Winners of the international Miss Universe are contracted to the organiser, but the Singapore winners are not. Here, it seems that if our beauty queens did any humanitarian work, it was mostly on their own initiative and not widely publicised.
Derrol Stepenny Promotions organises the Miss Singapore Universe pageants here. When contacted, its business and promotions director, Mr Daryl Pang, declined comment.
Lawyer Nuraliza Osman, 31, who clinched the 2002 crown, said she volunteered at the Muhammadiyah Welfare Home. When asked if Derrol Stepenny had looked for charity work opportunities for her, she answered: 'It's up to the individual to take the initiative.'
Nuraliza found out about the Make-A-Wish foundation herself when she went to Puerto Rico for the Miss Universe pageant, and has been helping the foundation here ever since.
Last year's winner Jessica Tan, 26, said most of the charity work she did was of her own accord.
'Derrol Stepenny did link me up with the Rotary Club, but everything after that was arranged and done on my own,' she said.
2001 winner and actress-host Jaime Teo, 31, said winning the pageant came with a MediaCorp contract, and admitted she did not do any charity work.
'By and large in Singapore, as a celebrity, you get to be involved in charity, be it the President's Star Charity or others,' she said.
'So I was involved, but not as Miss Singapore Universe.'
Should the organiser be doing more to make the winners more visible after the pageant?

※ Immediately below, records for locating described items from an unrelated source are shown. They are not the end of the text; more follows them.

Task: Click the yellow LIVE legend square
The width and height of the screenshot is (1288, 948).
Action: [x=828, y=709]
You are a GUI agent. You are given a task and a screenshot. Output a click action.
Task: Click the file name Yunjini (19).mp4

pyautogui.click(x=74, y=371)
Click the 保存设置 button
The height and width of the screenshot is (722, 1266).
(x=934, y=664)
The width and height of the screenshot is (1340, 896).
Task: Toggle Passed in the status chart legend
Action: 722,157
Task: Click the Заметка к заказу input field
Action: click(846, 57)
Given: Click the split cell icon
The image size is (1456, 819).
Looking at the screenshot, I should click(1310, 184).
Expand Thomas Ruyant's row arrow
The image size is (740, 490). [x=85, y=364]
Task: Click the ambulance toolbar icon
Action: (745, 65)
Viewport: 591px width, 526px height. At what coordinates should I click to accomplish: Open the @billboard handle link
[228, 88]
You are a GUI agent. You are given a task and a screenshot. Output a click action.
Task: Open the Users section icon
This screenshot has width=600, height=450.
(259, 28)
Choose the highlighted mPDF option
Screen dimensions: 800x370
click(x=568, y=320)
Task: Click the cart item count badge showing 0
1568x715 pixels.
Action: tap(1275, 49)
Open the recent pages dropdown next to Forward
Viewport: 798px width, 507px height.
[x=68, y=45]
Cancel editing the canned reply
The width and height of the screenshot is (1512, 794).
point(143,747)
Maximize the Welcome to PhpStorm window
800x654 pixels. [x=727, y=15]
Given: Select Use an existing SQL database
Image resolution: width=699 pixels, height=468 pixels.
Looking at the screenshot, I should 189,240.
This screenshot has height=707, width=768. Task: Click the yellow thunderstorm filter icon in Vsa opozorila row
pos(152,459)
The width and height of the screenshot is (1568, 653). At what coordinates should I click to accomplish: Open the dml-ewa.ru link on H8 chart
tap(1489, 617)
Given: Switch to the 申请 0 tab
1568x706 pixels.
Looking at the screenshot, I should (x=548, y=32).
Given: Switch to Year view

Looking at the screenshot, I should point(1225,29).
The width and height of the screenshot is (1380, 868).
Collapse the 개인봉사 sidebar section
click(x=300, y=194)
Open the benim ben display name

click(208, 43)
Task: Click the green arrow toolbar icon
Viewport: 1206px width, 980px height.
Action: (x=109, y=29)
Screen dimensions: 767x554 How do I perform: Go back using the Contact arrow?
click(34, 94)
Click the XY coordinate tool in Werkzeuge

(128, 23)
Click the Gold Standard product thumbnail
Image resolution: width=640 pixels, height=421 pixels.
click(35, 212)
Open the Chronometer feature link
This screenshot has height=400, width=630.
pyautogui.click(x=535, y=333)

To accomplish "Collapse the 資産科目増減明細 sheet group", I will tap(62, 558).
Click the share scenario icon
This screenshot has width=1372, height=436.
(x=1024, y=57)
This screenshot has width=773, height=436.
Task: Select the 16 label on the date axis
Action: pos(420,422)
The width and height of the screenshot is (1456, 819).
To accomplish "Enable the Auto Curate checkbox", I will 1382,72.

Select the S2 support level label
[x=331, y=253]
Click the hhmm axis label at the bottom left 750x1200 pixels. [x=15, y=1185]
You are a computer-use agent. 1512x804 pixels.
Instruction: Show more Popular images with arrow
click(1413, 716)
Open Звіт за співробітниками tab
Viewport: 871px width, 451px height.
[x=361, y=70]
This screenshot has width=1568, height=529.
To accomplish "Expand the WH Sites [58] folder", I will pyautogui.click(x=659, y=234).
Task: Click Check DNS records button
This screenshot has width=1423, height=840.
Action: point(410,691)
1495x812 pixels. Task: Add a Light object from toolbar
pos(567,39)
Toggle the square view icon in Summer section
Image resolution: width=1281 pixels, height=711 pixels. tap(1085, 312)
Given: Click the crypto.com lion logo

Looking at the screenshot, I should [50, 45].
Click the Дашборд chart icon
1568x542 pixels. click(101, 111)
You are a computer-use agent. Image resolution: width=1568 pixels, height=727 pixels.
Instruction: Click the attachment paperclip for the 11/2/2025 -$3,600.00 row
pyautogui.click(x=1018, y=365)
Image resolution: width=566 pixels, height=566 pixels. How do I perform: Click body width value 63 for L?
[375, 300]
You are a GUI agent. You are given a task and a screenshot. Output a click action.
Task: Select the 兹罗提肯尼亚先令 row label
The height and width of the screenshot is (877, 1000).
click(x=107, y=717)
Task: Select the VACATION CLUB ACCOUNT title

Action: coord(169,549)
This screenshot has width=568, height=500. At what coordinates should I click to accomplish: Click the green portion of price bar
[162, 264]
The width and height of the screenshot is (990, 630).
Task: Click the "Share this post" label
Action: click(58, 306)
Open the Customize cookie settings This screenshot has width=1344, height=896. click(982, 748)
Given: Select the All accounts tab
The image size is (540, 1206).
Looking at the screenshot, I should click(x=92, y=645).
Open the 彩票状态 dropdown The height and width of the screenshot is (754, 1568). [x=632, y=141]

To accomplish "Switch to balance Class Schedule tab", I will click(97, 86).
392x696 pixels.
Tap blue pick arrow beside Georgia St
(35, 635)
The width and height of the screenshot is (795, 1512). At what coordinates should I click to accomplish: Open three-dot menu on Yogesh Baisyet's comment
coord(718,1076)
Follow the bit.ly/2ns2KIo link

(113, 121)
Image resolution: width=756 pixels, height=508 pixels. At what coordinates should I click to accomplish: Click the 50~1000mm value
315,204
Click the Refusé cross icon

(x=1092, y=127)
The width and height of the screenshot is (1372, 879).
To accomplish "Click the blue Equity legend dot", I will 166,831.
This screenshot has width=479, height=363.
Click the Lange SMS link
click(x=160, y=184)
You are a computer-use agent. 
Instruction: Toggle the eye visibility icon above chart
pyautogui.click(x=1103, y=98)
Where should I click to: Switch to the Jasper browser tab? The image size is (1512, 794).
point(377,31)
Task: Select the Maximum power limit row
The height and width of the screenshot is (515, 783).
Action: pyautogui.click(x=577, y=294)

Bernice said Derrol Stepenny 'is doing all right, but they could try to do a little more, to help the girls with sponsorships, charity work'.
TV viewer Joanna Khoo, 24, a product control executive, agreed.
'The organisers should find social work opportunities for the winners as they already face a lot of hassle with the competition itself,' she said.
'They have to deal with public criticism as well as look for sponsors. They should get some publicity for charity events too.'
Eunice is clearly one winner who has remained in the limelight.
Jaime, a personal friend of hers, said: 'Eunice has a passion for social work. Even before Miss Singapore Universe, she was involved in charity work. When she won the title, it was a platform for her to do more of it.'
Eunice said she was busy with personal commitments and was unable to give us an interview.